The median Tasmanian ambulance response time of 14.1 minutes is the worst in the country.  It’s far too long for people who need critical life support.

The national recommended response time is eight minutes, with people suffering cardiac arrest or choking unable to be resuscitated after 10.  Paramedics have pleaded with the government for extra staff and resources to be able to attend to emergencies faster.

The Australian Paramedics Association describes the system as at breaking point and needing an estimated $12 million fix.  Despite this, the Health Minister, Michael Ferguson has already refused to allocate any funds towards ambulance staff in the Budget.

APA members met with Minister Ferguson five weeks ago to ask for additional resources in the health budget, and his response was a firm ‘no’.  They have not had a response from him since.

More than 40% of the 51 stations in Tasmania are staffed by volunteers, and increasingly shifts cannot be filled. Without salaried paramedics on shift, ambulances take longer to reach people who are in life-threatening situations.

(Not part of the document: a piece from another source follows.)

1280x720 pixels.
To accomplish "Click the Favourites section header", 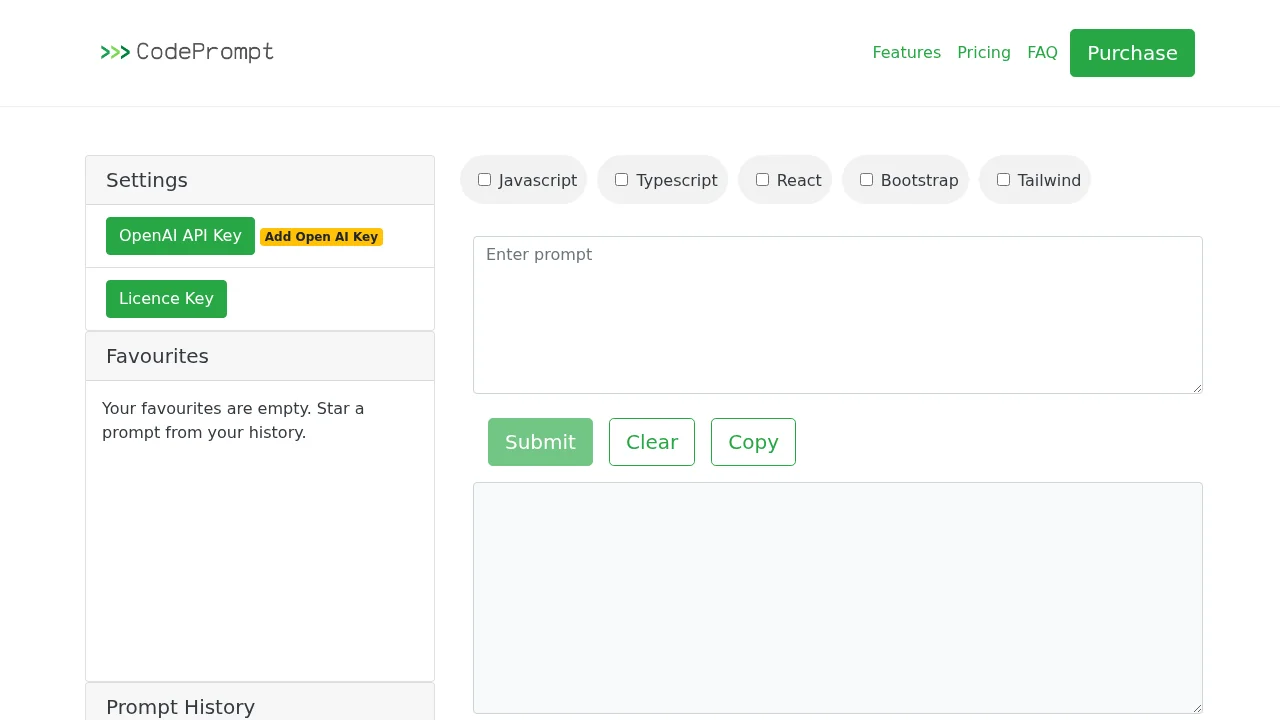I will [157, 356].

Only a small proportion of recommendations from the 2010 Ambulance Tasmania review have been acted on, and none of the more than recommended extra 100 salaried paramedics have been employed.  Since then, ambulance call outs have increased, volunteer numbers have dropped, and ramping at hospitals is worse than ever.

The system has been struggling for seven years on the goodwill and generosity of volunteers and salaried staff, who work long hours in stressful situations. At the State Operation Centre, a single staff member works 96 hour shifts, in the office and then on-call, to manage more than 400 staff and volunteers.

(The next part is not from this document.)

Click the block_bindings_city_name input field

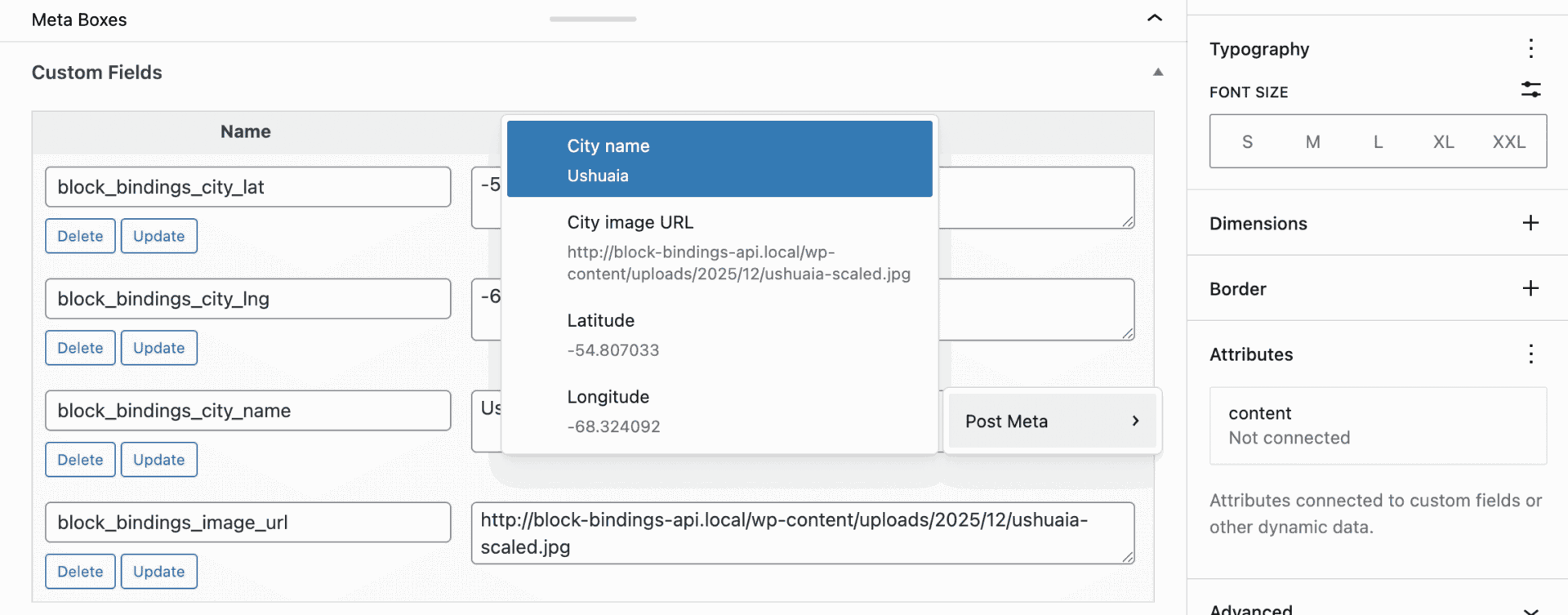click(x=247, y=410)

The Liberals have been throwing around pre-Budget commitments, some of which look a lot like electioneering. Tasmanians would be appalled if Ambulance Tasmania’s needs, frontline life-or-death services, are not included in the State Budget.

Ambulance Tasmania staff are the first responders at accidents, and when lives are in danger. They are a bedrock for every Tasmanian, regardless of status, income or age.